The only justification given is that it allows the semantic analysis to be seperated from the grammar defintion. But then the seperation of the first stage SA from grammar is undesirable, so this is a moot point. A stage-1 SA must follow the exact shape of the productions in the grammar. As structure is very awkward to keep synchronised, DRY dictates that this structure should be defined in exactly one place. Moreover the as the parser is completely defined by the structure, don't think of the 'grammar' file as the parser's grammar; think of it as the stage-1 SA definition. The parser just happens to be generated directly from a simple structural analysis of the SA definition.

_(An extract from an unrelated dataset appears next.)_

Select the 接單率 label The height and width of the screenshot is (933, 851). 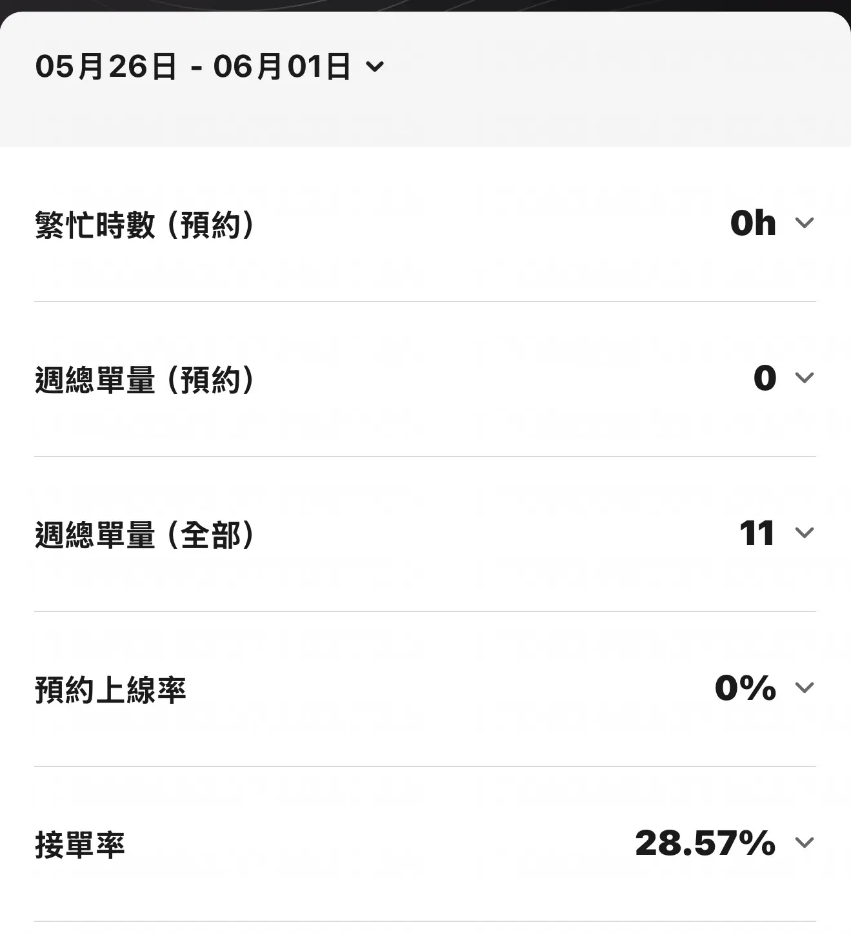tap(80, 845)
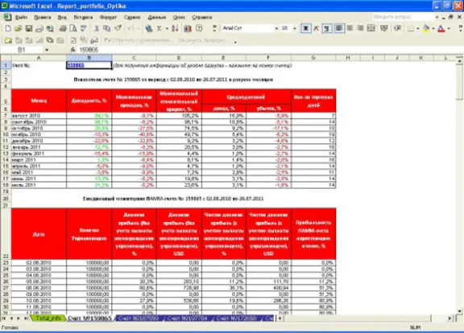Open the Arial Cyr font name dropdown
The width and height of the screenshot is (464, 333).
tap(276, 28)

I have written numerous parsers, they cease being difficult when you stop trying to think of them in imperative terms, but consider them as declarative definitions of symbolic tree transformations. Anyone having trouble with this concept should reread sections 5.1-5.4 of Aho/Sethi/Ullman (Dragon Book).

Parsing is easy. Semantics is not. The visitor pattern results in a very clean elegant interface to the parser, and makes the parser writers life easy. However it wasn't a fundamentally hard life to begin with, and the decision results in scattering the semantic analysis code as 1-3 line fragments across dozens of files (unless you do what kowari does and breaks encapsulation). To the extent you follow the pattern, you need a visitor for each unique synthesised attribute. What is generally a one line annotation on an EBNF grammar becomes an entire class. If you allow apply() to return a synthesised attribute, you can normally reduce the number of classes by combining visitors. Be aware though that having used this approach myself the price is in maintainability and flexibility as you have to be very careful you avoid undesired interactions between the combined visitors.

Parsing is only occasionally hard; Semantic Analysis is only occasionally easy. We should not be trying to find ways of making parsing easier just because it is easy; rather we should be trying to find ways to make semantic analysis easier precisely because it is hard. We are dealing with a functional problem and trying to find an object-oriented imperative solution is working against the grain, and it leaves me wondering, "Why you would bother?".

1 comment:

Tom Copeland said...

That's very well said... I think I started off just like you're saying not to do, following the Visitor pattern because, hey, everyone's doing it, that's just how it's done! But now I find myself moving more and more functionality out of my huge directory full of ASTFooBar classes and back into my nice JavaCC grammar. Much cleaner.